党的十八大提出“海洋强国”战略,中国人的海洋意识发生了根本性转变。近几年来,中国人关于海洋的书写变得热闹起来。《小说月报》执行主编徐福伟在一篇名为《2021年中短篇小说创作十二个“关键词”》的总结文章中谈到的关键词之一就是“海洋文学”。文学创作领域确实出现了一种转变,那就是大家开始有意识地“直面大海”。很多沿海的作家开始处理海洋经验,广东的林棹在《潮汐图》中,用粤语方言,以一种华丽的方式面向珠江、面向南海、面向更广阔的大洋,激活了一种异样美,使读者眼前一亮——广东的珠江畔竟然可以产生这样的故事。王威廉的《你的目光》里有关于疍家人的书写,而疍家人是终身不上岸的,祖祖辈辈的就在船上生活、生老病死。浙江的杨怡芬写舟山群岛,挖掘了和“里斯本丸”号相关的诸多故事;福建李师江的《黄金海岸》、蔡崇达的《命运》写了福建的滩涂和海岸;山东赵德发的《大海风》、盛文强的《渔具列传》等作品也在以各种各样的文体让海洋故事变得前所未有的精彩。非但沿海省份的作品开始挖掘海洋,连内蒙古、新疆的一些作家也在想象中建构一种浪漫化的海洋文学,例如内蒙古作家海勒根那的《巴桑大海》等。近些年,除了小说、散文外,福建、广东、海南的很多诗人,也创作了大量海洋题材的诗歌。海洋书写从此前的潜隐变成了外显,逐渐吹成文坛的一股强劲之风。新鲜的海洋经验不断地以一种充满活力的“异样”审美,丰富着中国文学的表达空间。
无论是编辑、写作者,还是读者,都渴望看到文学的新变,而不仅仅是对前人经验的重复。这个时候,海洋文学就提供了农耕传统之外的一种全新的可能。虽然我生活在海南岛,但我的老家并不靠海,是靠着一条河,相对来讲,我的陆地经验更丰富一些,所以我早期的创作都是关于小镇经验的书写,直到有一天,当我希望呈现一些更新的东西时,刚好看到了包围着整个海南岛的广袤的南海。我开始注意到,那片汪洋之中隐藏着无数尚未被讲述的中国故事。

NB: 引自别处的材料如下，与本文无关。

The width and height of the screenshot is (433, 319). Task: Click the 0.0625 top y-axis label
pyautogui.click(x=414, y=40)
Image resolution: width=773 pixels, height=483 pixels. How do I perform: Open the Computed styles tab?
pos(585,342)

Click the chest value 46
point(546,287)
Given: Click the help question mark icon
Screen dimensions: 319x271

但是,对于目前流行的海洋书写,需要提出质疑的是很多作家在书写的时候,到底是真正具有一种海洋意识,还是仅仅把海洋作为一个“标签”与“符号”?实际上,很多人只是把陆地上的故事挪到海上重新讲述了一遍,而其内核、思维、精神仍然是土地的、农耕的,并不具备真正的海洋气息。当我们把故事背景放置到海洋上之后,必然会带来一些本质性的叙事变化。未来,如果想挣脱“农耕传统”的桎梏,给文学表达带来一些新的变化,海洋文学至少可以在以下三个方面发力。

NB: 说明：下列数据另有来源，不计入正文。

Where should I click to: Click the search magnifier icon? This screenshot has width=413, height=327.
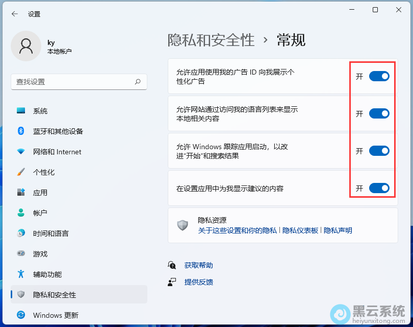tap(138, 82)
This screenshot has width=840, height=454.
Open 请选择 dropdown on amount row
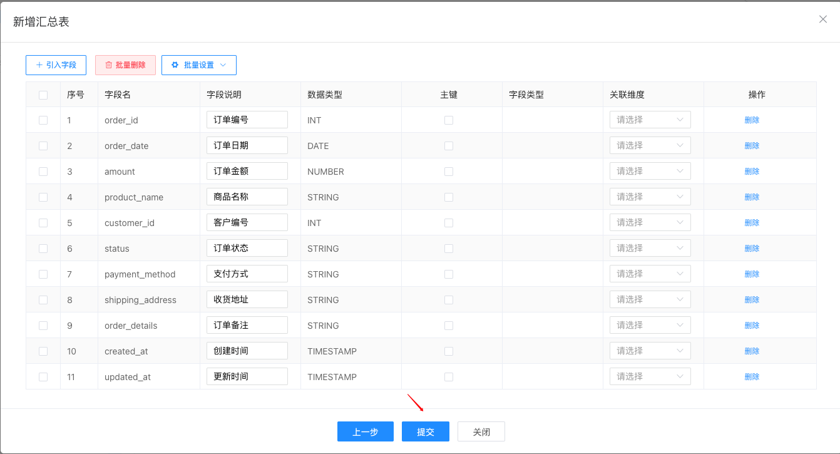(650, 170)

一是叙事空间的拓展。我们所熟知的很多中国文学经典都跟土地捆绑在一起,在小说《白鹿原》中,巧取良田便是小说的开篇。此前我们缺乏海洋书写是因为我们海洋经验的缺失吗?事实并非如此,中国有着漫长的海岸线,我们的渔民奔赴远洋,去东洋、下南洋,侨民远赴异国他乡求生存、求发展,故事精彩纷呈,相关书写却极为稀少。因此,当下的写作者要意识到,当我们把目光投射到海洋上时,意味着原来被土地所捆绑、所局限的叙事空间被瞬间打开了,我们开始直面更加原始、更加浩大的海洋,在那里,有太多充满血泪又饱含激情的故事在等待着作家们的采摘。渔民、水手、船长等在海洋上经历了很多,但他们自己“没有讲述”,也没有被作家所讲述,他们没有被看到。

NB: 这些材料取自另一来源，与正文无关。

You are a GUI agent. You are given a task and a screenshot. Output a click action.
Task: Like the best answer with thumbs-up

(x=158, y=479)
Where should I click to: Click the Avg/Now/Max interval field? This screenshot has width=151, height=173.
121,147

二是人际关系、人与自然的关系开始重塑。把叙事空间迁移到大海上之后,原来所熟识的人际关系发生了改变。直面天海,生死一线间,人们不需要处理人与人之间的那些分寸拿捏、进退腾挪,大海是一个更直接的世界。中国作家比较擅长描写人际关系,不少作家在家长里短的小心事、进退闪躲的小情绪之间怡然自得,把一次次皱眉、一声声叹气演绎得荡气回肠。这样的写作当然有一定的价值,但我们总希望可以有新的可能。海洋这个独特空间就提供了书写新的人际关系的可能,因为在大海上,危险时时迫近,生存是第一要义,人与人一起在船上,更多的是一种合作而非对抗、猜疑、防备的关系,人们需要联手来面对变幻莫测的天气与翻脸无情的大海,才有存活的可能,人与自然的关系也得以重新梳理。在大海上,人定胜天的法则已经失效,敬畏、恐惧等情绪开始占上风,不安定感带来的还有对信仰、神秘力量、自然的重新思考。也就是说,当作家们把思考的空间放在大海深处,却又不去处理新的空间带来的人际关系、人与自然关系的变化,而只是简单地把岸上的鸡毛蒜皮变换一下地点,这样的书写无疑是失败的。有雄心的作家需要真正地设身处地、置身置心于大海之上,才能书写新的可能,否则,也仅仅是将乡土故事披上一层新皮肤,变成出海版本而已,没有多大的意义。很显然,真正在这方面深入思考的作家还很有限。
三是同时向内深挖与向外铺展。海洋意象在文学中的出现当然是向外的,不断扩张的海域意味着每向前一秒都有可能遇到新的不可预知的意外。于是,海洋文学饱含海腥味的讲述便有了跌宕起伏的吸引力,可这同时也是向内的,当人的活动空间局限于船舱、孤岛或者四望全一样的海面上的时候,人物的内心反而会变得汹涌澎湃。这种汹涌澎湃不仅仅是情感意义上的,更是思绪意义上的——身处于这样的空间里,人既会惊骇于自然的伟大,也会感慨于生命的渺小。这种既向外又向内的张力使得文学表达出现了新的可能,可以为沉迷于日常琐碎的“文学死水”带来一点新变,至少是一些新的冲击。
总之,“海洋书写”作为一个既旧又新的命题,是摆在中国作家面前的一个新的课题与挑战,只有那些随着空间变化改变自己的叙事策略的写作者,才能在这片文学的蓝海之上披荆斩浪。